---------- Data shown ----------

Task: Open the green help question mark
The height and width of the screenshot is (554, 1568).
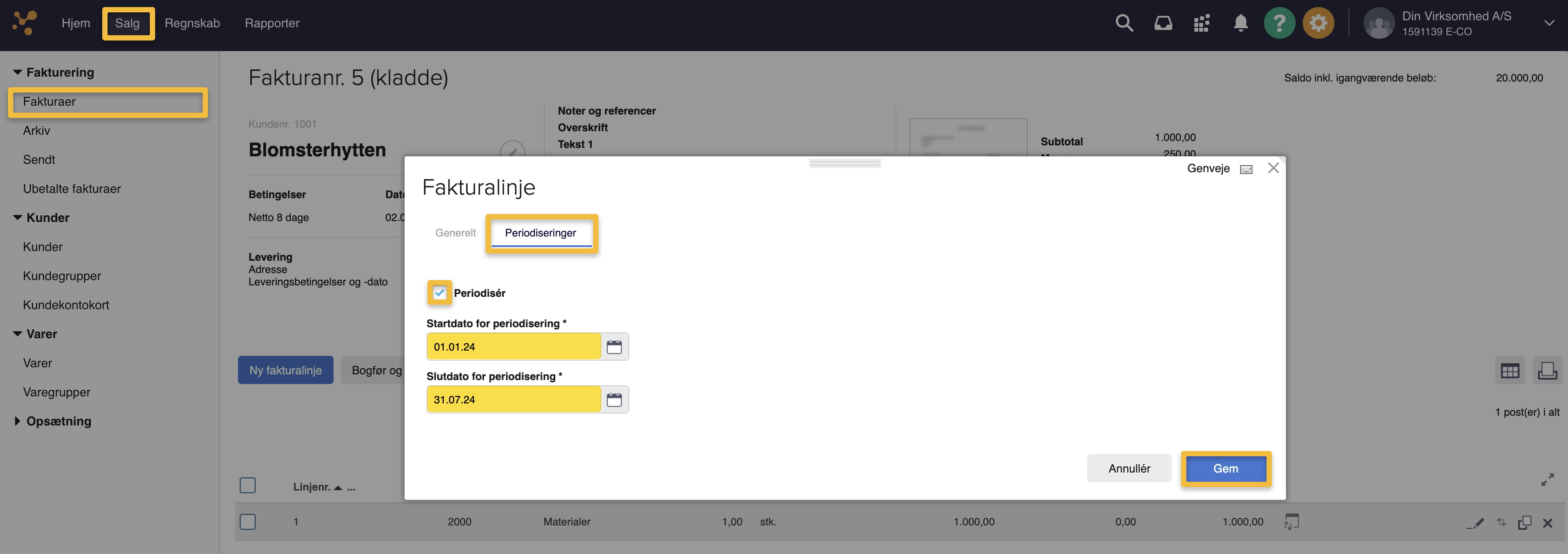Action: pos(1279,23)
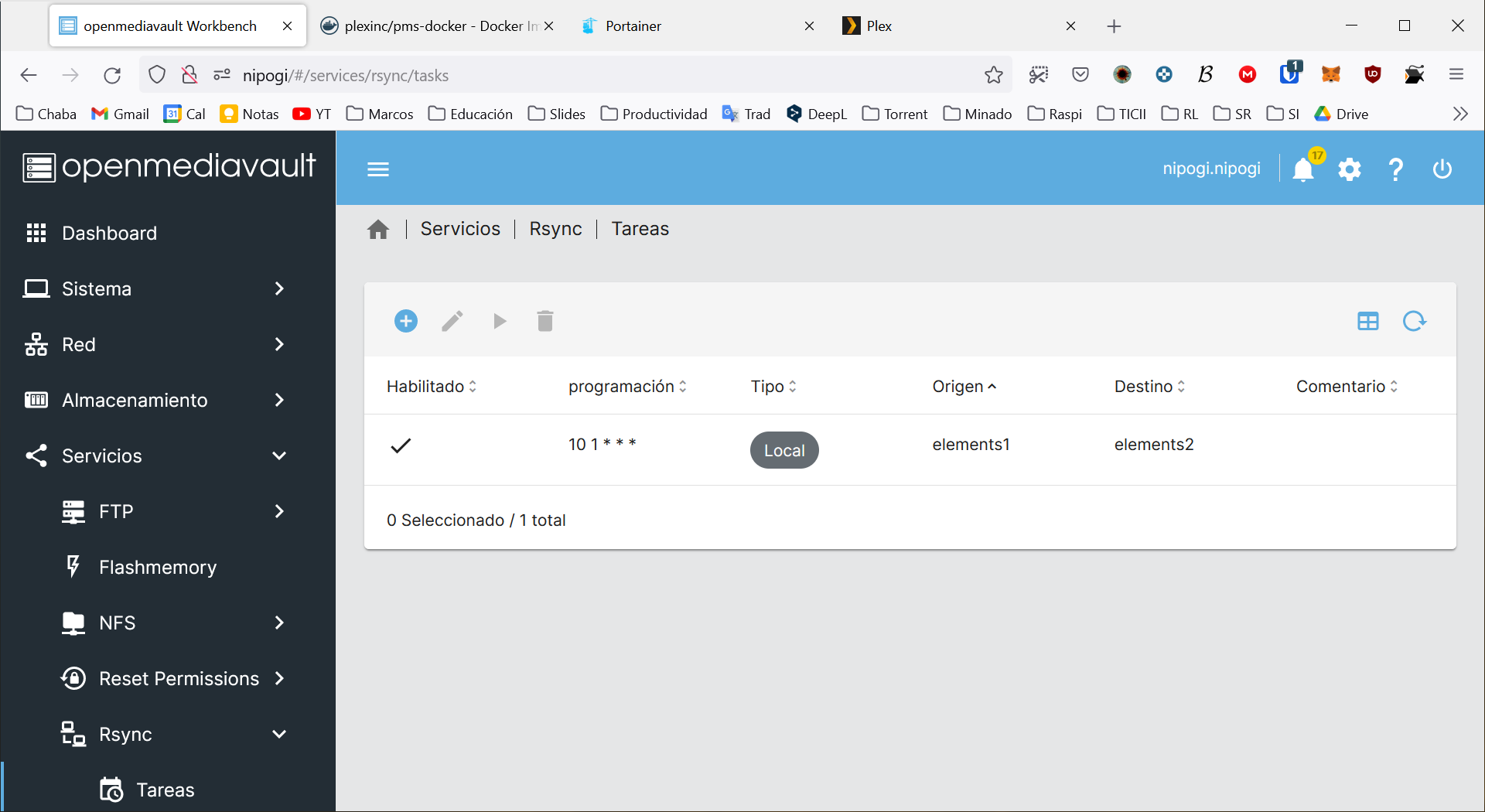Viewport: 1485px width, 812px height.
Task: Navigate to the Dashboard sidebar entry
Action: (109, 233)
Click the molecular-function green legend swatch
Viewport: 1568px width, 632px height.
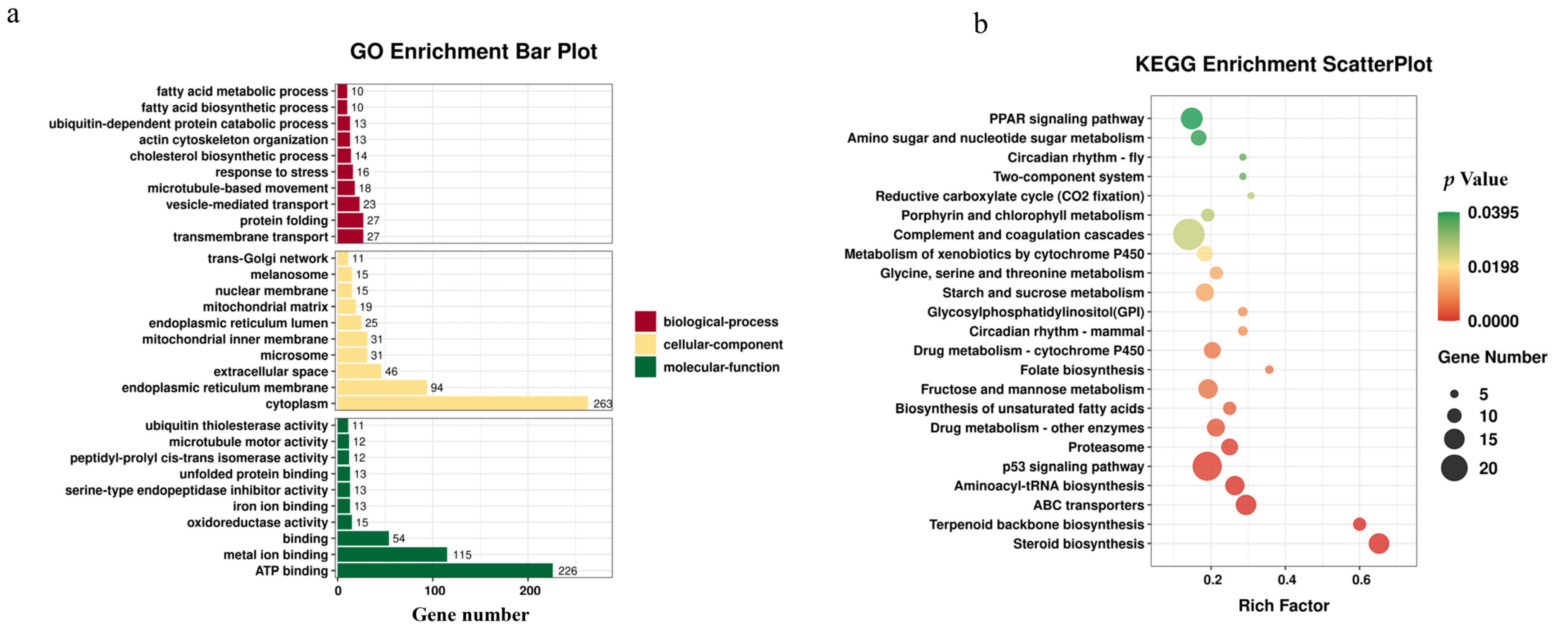coord(645,367)
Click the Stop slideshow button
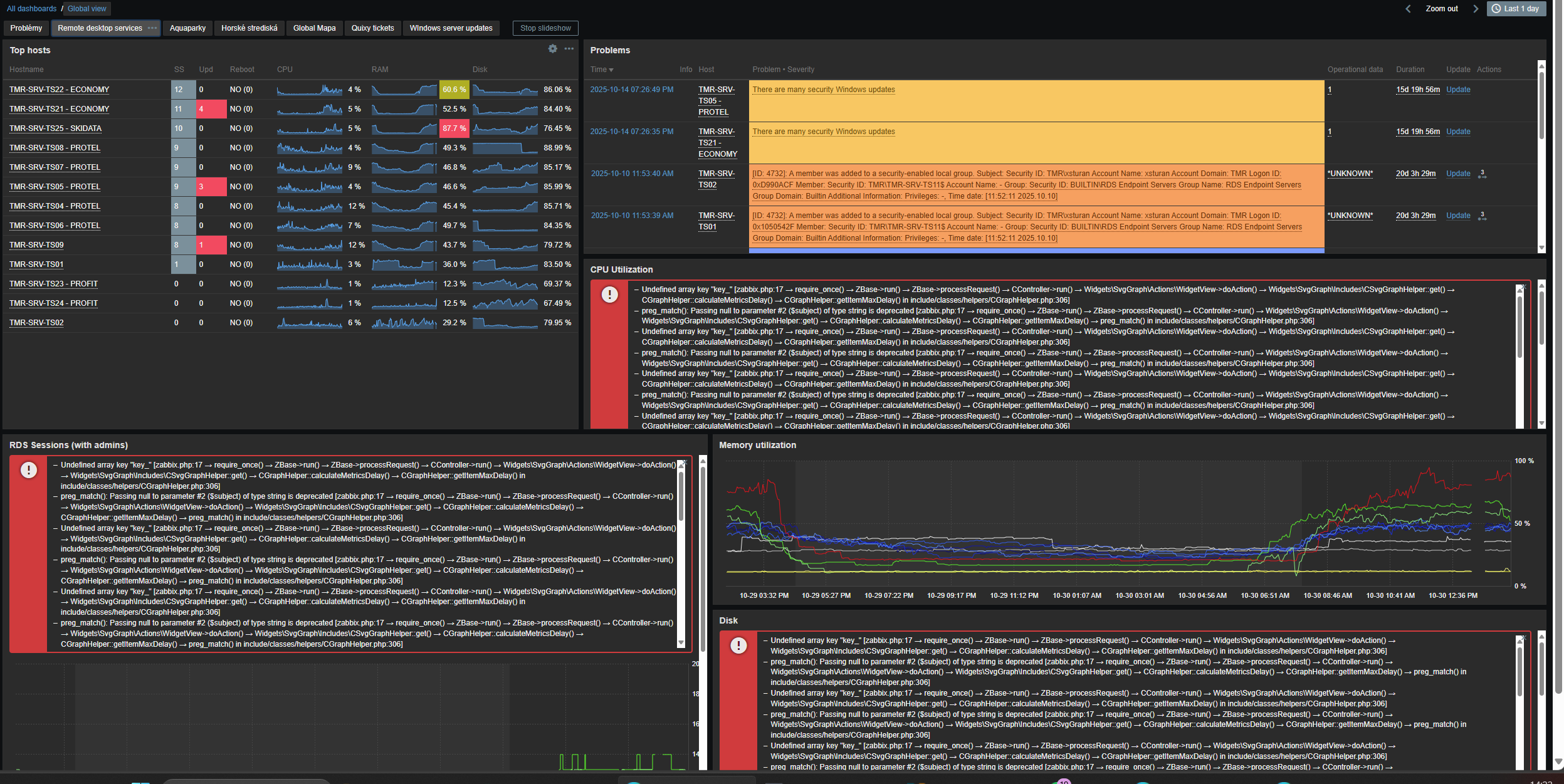Viewport: 1564px width, 784px height. pyautogui.click(x=545, y=28)
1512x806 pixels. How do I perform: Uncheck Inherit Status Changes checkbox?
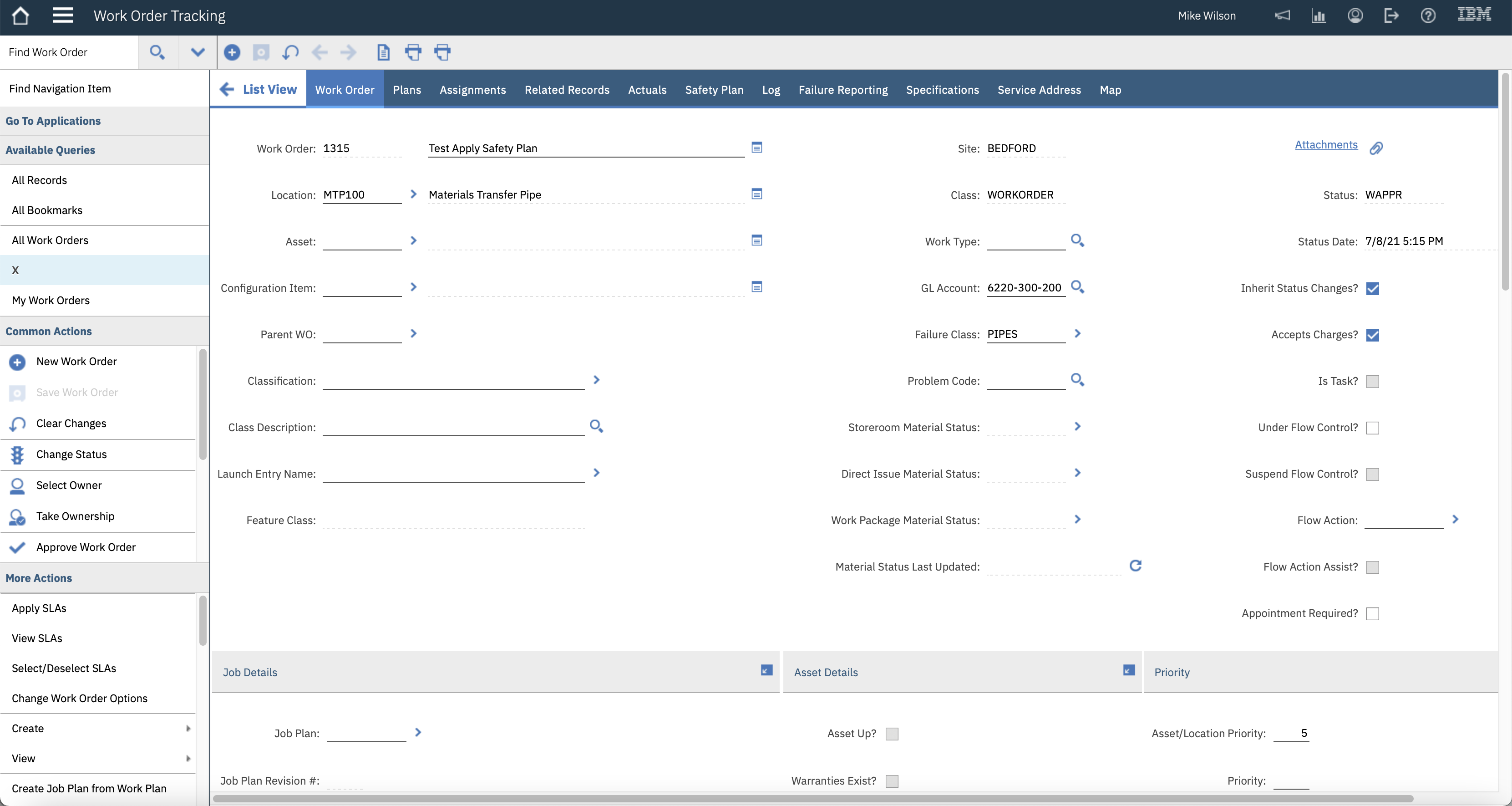point(1372,288)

----------

● Requirement: Extract only the lines from the one that contains "1512x806 pixels. How" through the end of the records, inclusive, and omit every picture.

● Solved exercise:
1512x806 pixels. How do I perform: Uncheck Inherit Status Changes checkbox?
point(1372,288)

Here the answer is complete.